_DOCUMENT:_
───

Implementation plan:
src/deepuq/methods/packed_ensemble.py
├── class PackedLinear(nn.Module)
│ ├── __init__(in_features, out_features, num_packs, ...)
│ └── forward(x) → grouped computation
├── class PackedConv2d(nn.Module)
│ └── Uses grouped convolution (groups=num_packs)
└── class PackedEnsembleWrapper
├── __init__(base_model, num_packs=4, alpha=2)
├── convert_to_packed()
└── predict_uq(x) → UQResult
References: Laurent et al., "Packed-Ensembles for Efficient Uncertainty Estimation" (ICLR 2023)
2.4 Improved MCMC¶
What: SGHMC (momentum-based SGLD) and Cyclical SGMCMC (exploration/exploitation cycles).
src/deepuq/methods/mcmc.py (extend existing)
├── class SGHMCOptimizer(Optimizer)
│ ├── __init__(params, lr, momentum_decay, noise_scale)
│ └── step() # includes friction + noise
├── class CyclicalSGMCMC
│ ├── __init__(model, optimizer_cls, cycle_length, n_cycles, ...)
│ ├── run(train_loader, n_epochs) → list[state_dict] # collected samples
│ └── Internal: cosine schedule within each cycle, collect at cycle end
└── class PosteriorPredictive
├── __init__(base_model, samples: list[state_dict])
└── predict_uq(x, n_samples=None) → UQResult
References: Chen et al., "Stochastic Gradient Hamiltonian Monte Carlo" (ICML 2014); Zhang et al., "Cyclical Stochastic Gradient MCMC" (ICLR 2020)
2.5 Flipout for VI¶
What: Per-example weight perturbations that are decorrelated across the batch. Better gradient variance than standard reparameterization (BBB).
src/deepuq/methods/vi.py (extend existing)
├── class FlipoutLinear(nn.Module)
│ ├── __init__(in_features, out_features)
│ ├── Parameters: weight_mu, weight_sigma (log-scale)
│ └── forward(x) → applies random sign flips per sample
└── class FlipoutMLP
├── __init__(input_dim, hidden_dims, output_dim)
└── predict_uq(x, n_samples=30) → UQResult
References: Wen et al., "Flipout: Efficient Pseudo-Independent Weight Perturbations on Mini-Batches" (ICLR 2018)

───

_DATA SHOWN:_
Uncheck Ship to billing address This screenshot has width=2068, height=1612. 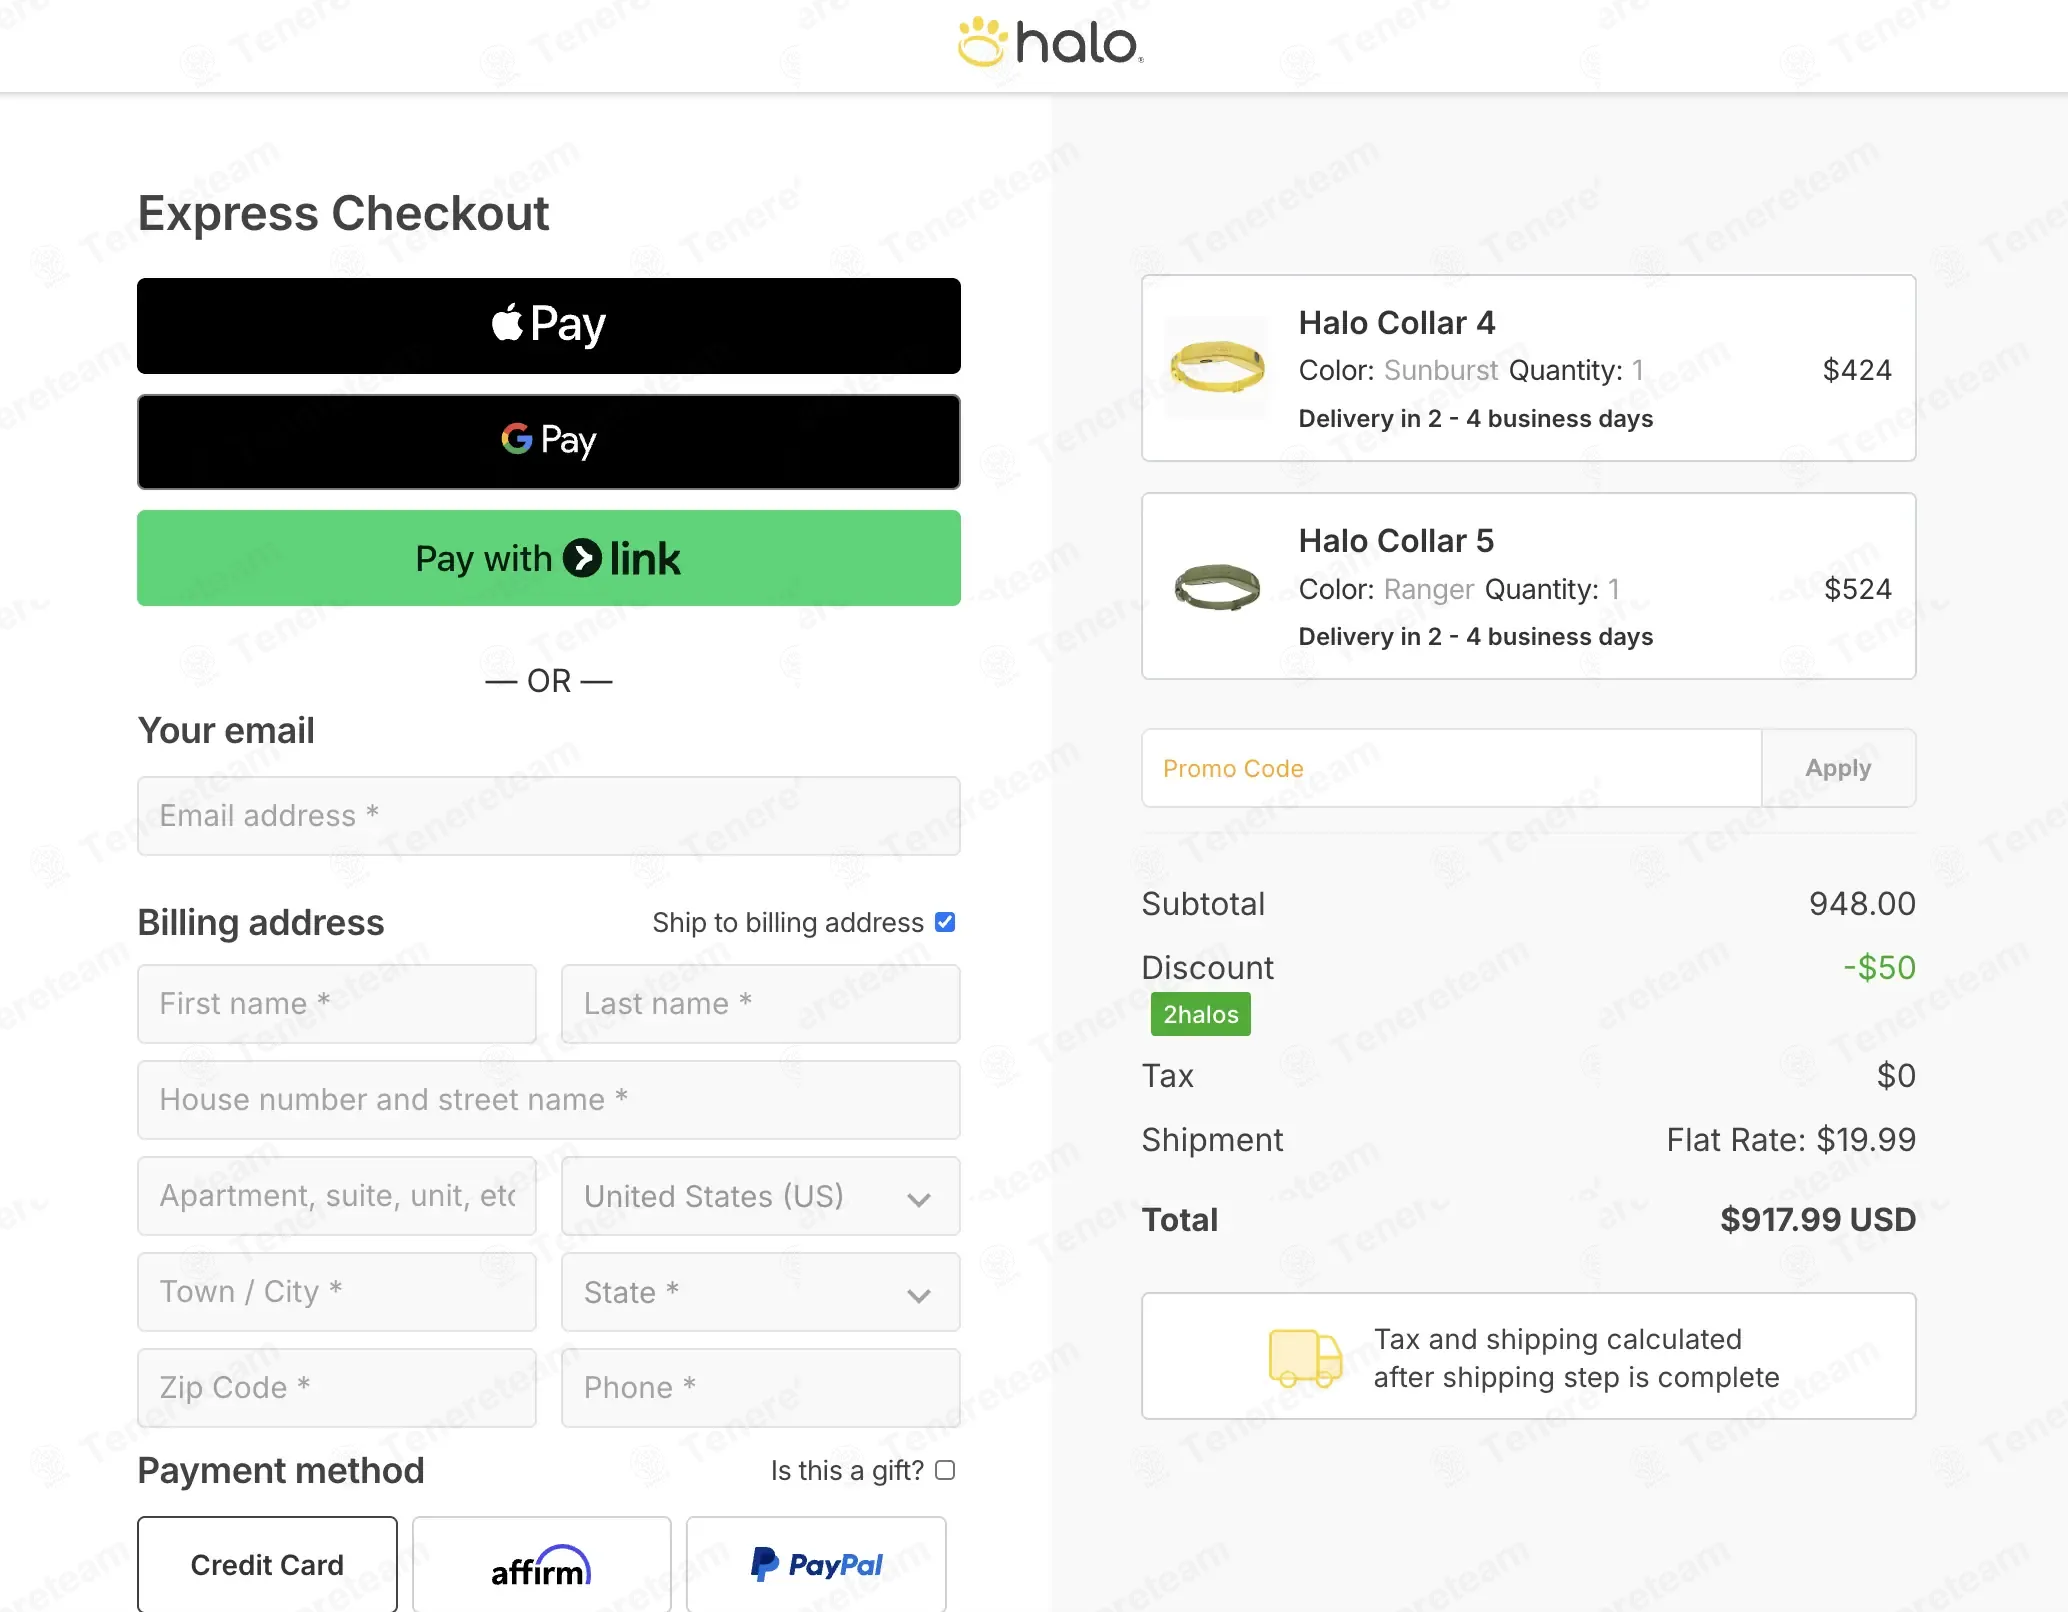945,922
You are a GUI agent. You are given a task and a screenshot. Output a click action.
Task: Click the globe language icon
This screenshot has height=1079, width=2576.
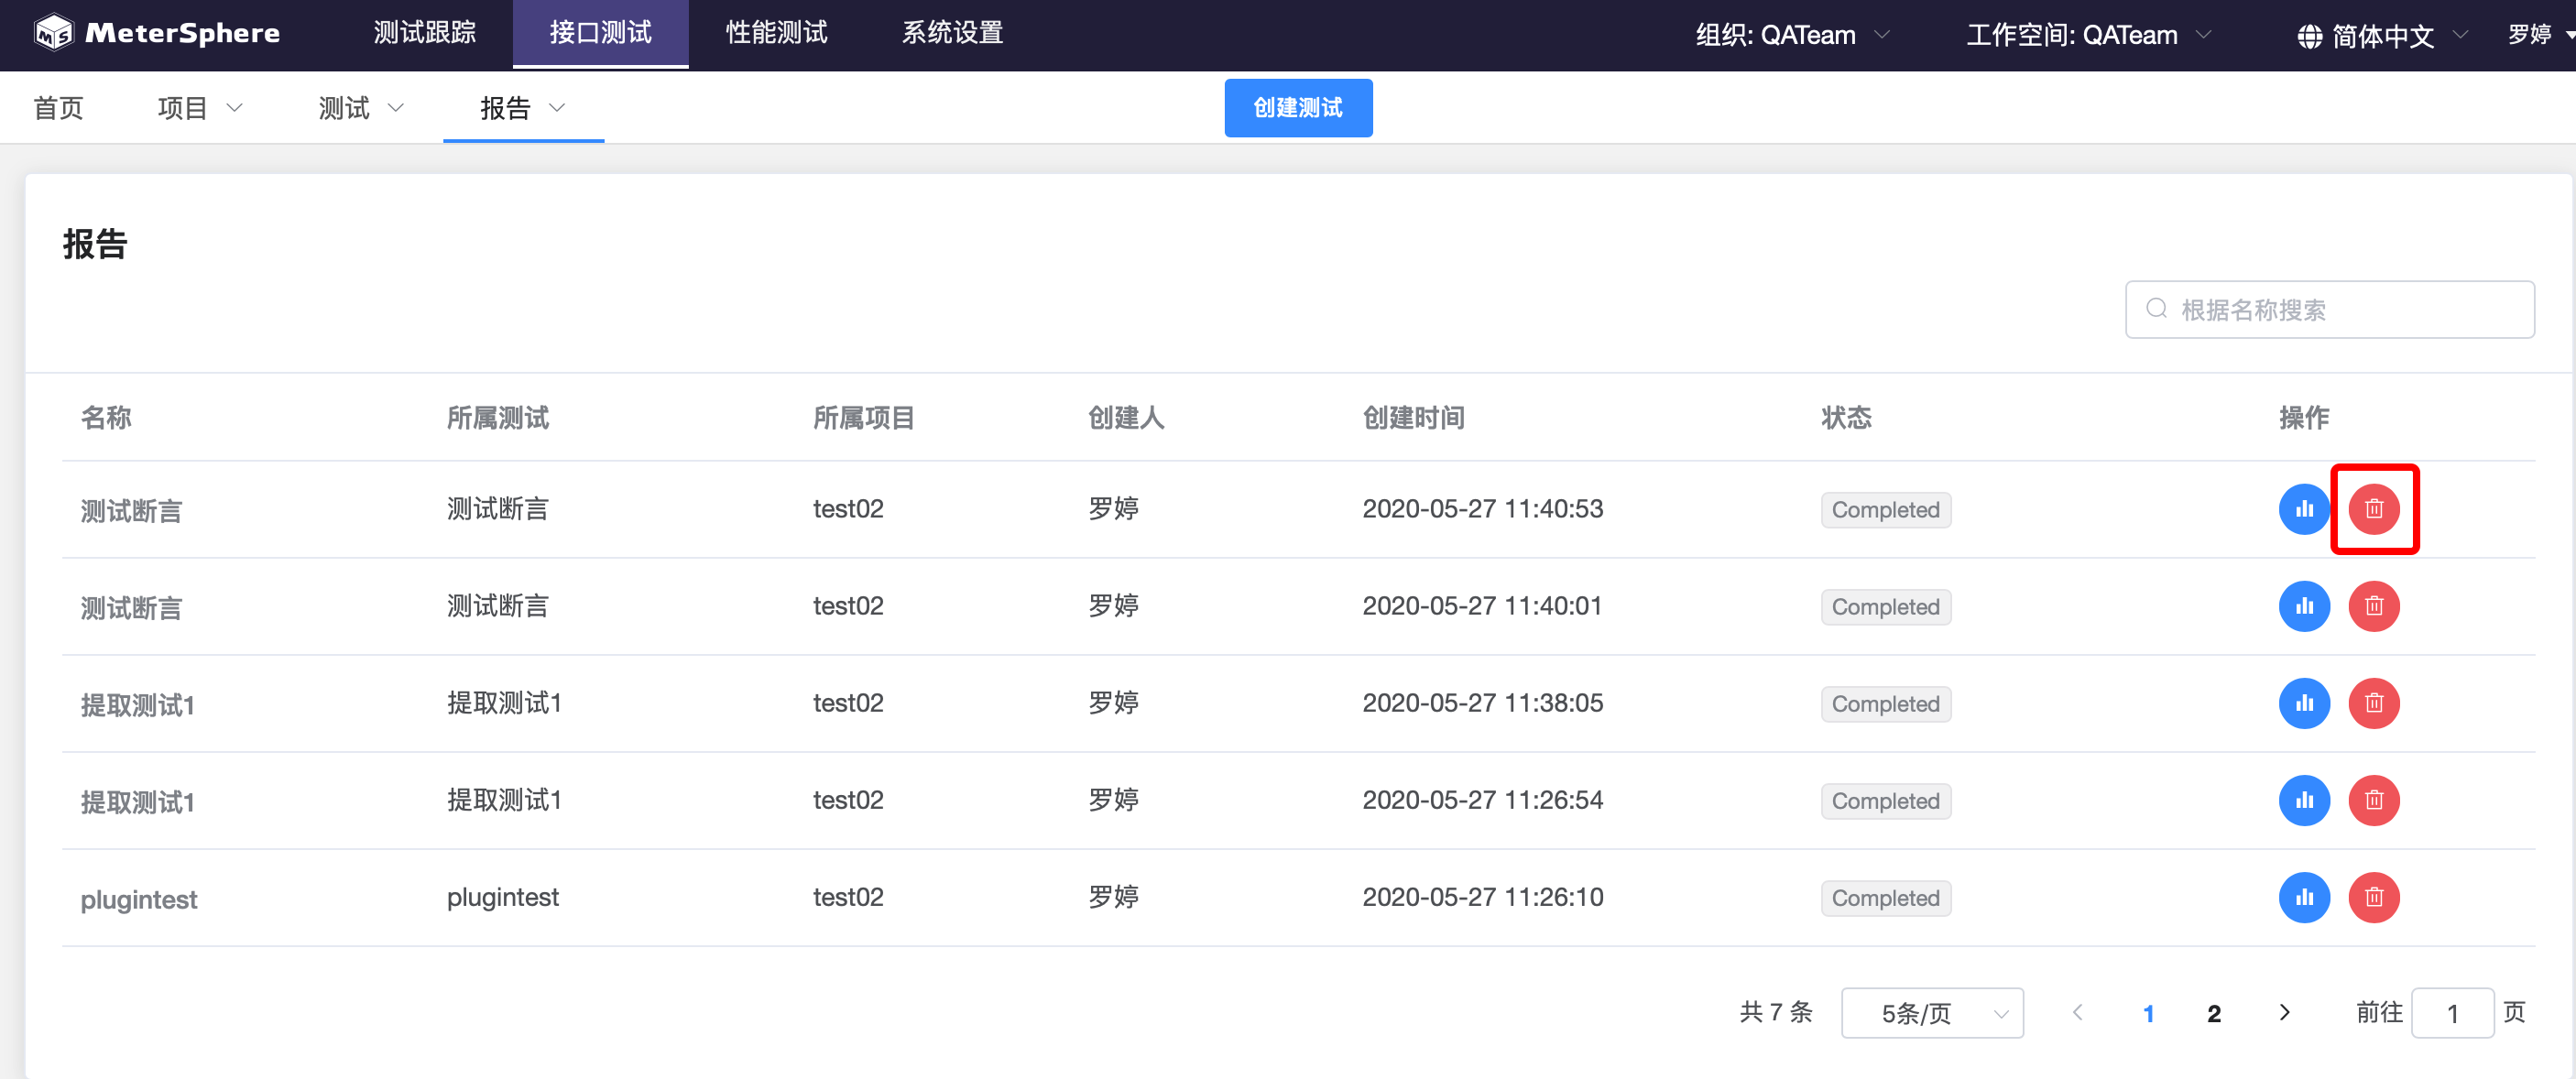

───

_TO DO:_
a. In the implementation plan, which file is extended to add SGHMC and Cyclical SGMCMC?
b. Reproduce everything in the implementation plan from "2.5 Flipout for" down to "weight_mu, weight_sigma (log-scale)".
The lines stand apart from the implementation plan and are separate material.

_EXERCISE RESPONSES:_
a. src/deepuq/methods/mcmc.py

b.
2.5 Flipout for VI¶
What: Per-example weight perturbations that are decorrelated across the batch. Better gradient variance than standard reparameterization (BBB).
src/deepuq/methods/vi.py (extend existing)
├── class FlipoutLinear(nn.Module)
│ ├── __init__(in_features, out_features)
│ ├── Parameters: weight_mu, weight_sigma (log-scale)